» **RAW DATA**:
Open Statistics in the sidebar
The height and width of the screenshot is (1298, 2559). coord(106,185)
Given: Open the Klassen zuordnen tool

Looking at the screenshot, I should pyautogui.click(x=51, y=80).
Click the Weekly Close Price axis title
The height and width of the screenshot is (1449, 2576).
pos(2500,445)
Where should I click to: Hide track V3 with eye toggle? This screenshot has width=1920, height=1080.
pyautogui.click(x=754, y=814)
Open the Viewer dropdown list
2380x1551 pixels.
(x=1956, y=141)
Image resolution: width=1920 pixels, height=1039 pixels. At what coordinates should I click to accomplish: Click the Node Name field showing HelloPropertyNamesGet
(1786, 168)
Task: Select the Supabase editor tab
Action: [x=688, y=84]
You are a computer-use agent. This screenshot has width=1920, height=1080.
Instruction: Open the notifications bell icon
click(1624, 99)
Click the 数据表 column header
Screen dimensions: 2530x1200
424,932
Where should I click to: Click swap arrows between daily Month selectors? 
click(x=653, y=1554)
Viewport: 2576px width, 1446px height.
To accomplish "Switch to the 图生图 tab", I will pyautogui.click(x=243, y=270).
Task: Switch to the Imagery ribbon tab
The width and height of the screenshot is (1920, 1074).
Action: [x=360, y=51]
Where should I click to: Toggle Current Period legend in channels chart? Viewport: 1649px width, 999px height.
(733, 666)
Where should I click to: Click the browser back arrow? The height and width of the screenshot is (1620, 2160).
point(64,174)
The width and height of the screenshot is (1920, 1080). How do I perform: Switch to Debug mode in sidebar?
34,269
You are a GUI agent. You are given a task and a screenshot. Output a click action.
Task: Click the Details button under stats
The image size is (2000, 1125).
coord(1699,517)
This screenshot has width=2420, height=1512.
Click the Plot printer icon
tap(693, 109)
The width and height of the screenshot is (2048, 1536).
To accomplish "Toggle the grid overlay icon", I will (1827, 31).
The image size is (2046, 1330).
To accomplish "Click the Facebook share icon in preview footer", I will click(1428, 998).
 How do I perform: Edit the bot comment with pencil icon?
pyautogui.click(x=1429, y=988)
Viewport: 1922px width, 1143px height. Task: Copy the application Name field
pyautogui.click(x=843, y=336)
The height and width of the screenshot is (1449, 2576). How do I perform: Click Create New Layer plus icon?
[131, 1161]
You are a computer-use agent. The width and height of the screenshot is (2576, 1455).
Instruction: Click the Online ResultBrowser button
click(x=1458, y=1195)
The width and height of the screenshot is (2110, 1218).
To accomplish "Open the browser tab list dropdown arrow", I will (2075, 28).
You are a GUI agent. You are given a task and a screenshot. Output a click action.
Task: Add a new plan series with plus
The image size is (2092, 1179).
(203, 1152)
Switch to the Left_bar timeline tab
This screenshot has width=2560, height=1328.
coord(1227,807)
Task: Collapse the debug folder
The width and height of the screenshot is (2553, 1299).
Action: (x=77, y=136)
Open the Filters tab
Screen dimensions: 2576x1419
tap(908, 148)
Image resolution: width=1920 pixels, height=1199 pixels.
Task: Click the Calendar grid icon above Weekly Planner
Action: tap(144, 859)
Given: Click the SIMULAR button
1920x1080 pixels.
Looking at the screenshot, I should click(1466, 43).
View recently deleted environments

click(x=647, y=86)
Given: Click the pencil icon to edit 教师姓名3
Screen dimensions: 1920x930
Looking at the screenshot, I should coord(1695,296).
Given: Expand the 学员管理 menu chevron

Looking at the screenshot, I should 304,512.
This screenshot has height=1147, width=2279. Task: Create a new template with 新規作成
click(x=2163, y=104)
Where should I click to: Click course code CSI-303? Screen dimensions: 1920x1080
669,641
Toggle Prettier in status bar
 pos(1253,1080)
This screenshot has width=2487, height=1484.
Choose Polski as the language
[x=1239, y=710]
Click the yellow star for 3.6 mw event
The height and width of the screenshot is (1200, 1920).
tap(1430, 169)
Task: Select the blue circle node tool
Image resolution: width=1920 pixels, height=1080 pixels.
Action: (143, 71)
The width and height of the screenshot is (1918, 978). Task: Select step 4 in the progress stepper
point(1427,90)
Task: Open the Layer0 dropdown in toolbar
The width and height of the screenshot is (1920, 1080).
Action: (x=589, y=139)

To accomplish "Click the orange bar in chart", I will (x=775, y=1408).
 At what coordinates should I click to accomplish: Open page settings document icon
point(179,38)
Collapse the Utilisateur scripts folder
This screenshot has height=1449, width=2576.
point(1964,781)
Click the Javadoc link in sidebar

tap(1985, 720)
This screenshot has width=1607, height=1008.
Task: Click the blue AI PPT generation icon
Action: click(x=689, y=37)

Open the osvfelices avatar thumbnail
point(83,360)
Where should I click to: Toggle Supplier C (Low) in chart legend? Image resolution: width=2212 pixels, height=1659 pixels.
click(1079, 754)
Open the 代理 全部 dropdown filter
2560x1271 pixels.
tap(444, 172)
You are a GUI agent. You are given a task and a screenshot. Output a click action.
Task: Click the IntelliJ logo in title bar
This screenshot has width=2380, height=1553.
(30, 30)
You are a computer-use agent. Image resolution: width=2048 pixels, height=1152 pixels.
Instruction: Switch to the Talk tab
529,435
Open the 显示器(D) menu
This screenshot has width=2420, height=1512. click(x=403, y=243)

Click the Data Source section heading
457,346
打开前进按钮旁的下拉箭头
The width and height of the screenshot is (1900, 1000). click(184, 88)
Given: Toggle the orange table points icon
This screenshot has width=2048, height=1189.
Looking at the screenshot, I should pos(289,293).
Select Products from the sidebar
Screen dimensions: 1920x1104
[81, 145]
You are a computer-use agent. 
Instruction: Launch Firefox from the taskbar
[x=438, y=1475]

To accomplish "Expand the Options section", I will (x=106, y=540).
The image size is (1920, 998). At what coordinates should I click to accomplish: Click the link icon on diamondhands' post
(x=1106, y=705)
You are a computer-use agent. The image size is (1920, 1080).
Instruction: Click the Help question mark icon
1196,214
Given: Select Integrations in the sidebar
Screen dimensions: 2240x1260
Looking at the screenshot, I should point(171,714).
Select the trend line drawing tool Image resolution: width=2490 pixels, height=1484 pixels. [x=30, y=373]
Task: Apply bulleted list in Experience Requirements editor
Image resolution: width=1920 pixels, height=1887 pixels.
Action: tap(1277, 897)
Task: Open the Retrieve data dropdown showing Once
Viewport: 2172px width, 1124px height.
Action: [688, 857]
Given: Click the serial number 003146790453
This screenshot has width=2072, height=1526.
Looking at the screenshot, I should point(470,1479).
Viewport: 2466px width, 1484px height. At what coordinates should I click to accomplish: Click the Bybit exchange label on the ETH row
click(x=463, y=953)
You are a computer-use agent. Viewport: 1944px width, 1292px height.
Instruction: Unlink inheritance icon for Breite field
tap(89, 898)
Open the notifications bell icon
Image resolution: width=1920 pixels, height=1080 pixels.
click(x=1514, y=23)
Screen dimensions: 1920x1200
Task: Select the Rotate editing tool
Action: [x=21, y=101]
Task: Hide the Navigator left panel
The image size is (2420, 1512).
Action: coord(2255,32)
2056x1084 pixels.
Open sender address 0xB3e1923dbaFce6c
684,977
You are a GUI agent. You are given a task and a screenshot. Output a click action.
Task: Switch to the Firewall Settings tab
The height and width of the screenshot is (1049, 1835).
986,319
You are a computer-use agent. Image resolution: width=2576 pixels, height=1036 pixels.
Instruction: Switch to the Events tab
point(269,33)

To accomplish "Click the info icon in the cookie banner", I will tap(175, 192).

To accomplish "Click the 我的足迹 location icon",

» **WHAT NEEDS TO BE DONE**: Among the lines above, which hold the word "list"? Report each one.

» **EXERCISE ANSWER**:
Open the Viewer dropdown list
To accomplish "Open the browser tab list dropdown arrow", I will (2075, 28).
Task: Apply bulleted list in Experience Requirements editor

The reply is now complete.